A centrocampo Tedesco potrebbe costruire la squadra attorno all’intelligenza tattica di Freuler (in scadenza a giugno), giocatore ideale per dare equilibrio nelle transizioni e guidare il primo palleggio. Al suo fianco Ferguson garantisce corsa, inserimenti e aggressività, mentre Moro rappresenta un’alternativa più tecnica nella gestione del possesso. Sulla trequarti molto dipenderà anche dalla posizione di Odgaard, che potrebbe essere utilizzato sia da trequartista sia da seconda punta all’interno di un sistema più fluido. Davanti, invece, il Bologna diventarà una squadra particolarmente verticale. Castro è il centravanti più adatto per il gioco di Tedesco grazie alla capacità di legare il gioco, attaccare la profondità e lavorare spalle alla porta. Alle sue spalle potrebbero agire Orsolini e Odgaard, con l’esterno italiano chiamato ad accentrarsi per creare superiorità numerica e liberare spazio agli inserimenti degli esterni. Non vanno sottovalutate nemmeno le caratteristiche di Rowe, Cambiaghi, Bernardeschi e Dominguez, profili che potrebbero diventare particolarmente importanti nelle transizioni offensive e nell’uno contro uno in campo aperto.

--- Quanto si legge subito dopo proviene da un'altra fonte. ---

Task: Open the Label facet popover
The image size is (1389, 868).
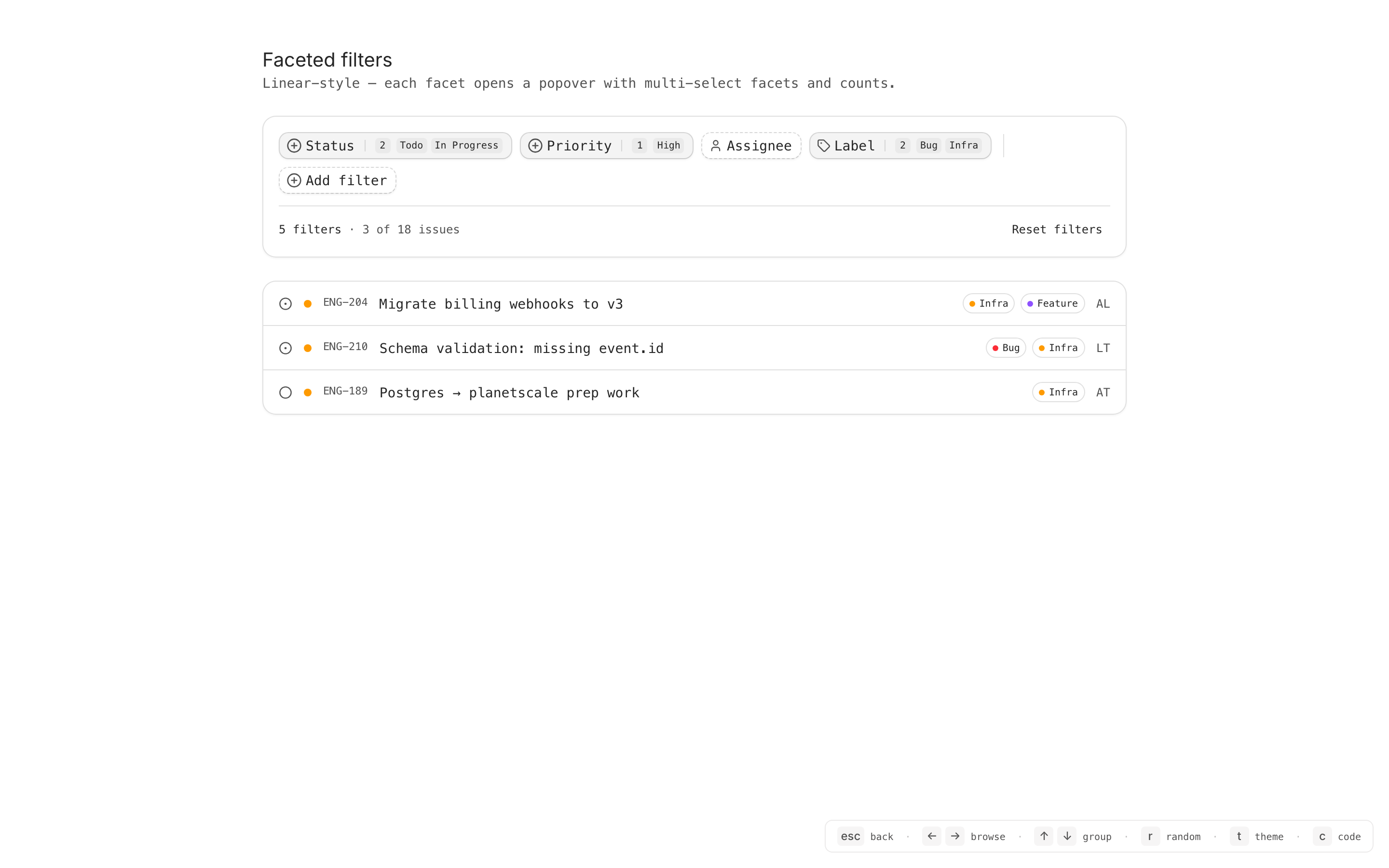Action: click(854, 146)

Dal punto di vista tattico, il Bologna di Tedesco potrebbe mantenere alcuni principi già presenti con Italiano, soprattutto nella ricerca dell’intensità e nelle rotazioni offensive, ma con un approccio probabilmente più flessibile. La strategia potrebbe infatti alternare l'impostazione dal basso alle verticalizzazioni dirette, mentre in fase difensiva la squadra potrebbe abbassarsi con maggiore compattezza, trasformandosi spesso in un 5-4-1 o in un 4-4-2 senza palla. Un sistema pensato per occupare meglio gli spazi centrali e concedere meno campo alle spalle della pressione.

La possibile formazione del Bologna di Tedesco (3-4-2-1): Skorupski; Heggem, Vitik, Lucumí; Zortea, Ferguson, Freuler, Miranda; Orsolini, Odgaard; Castro.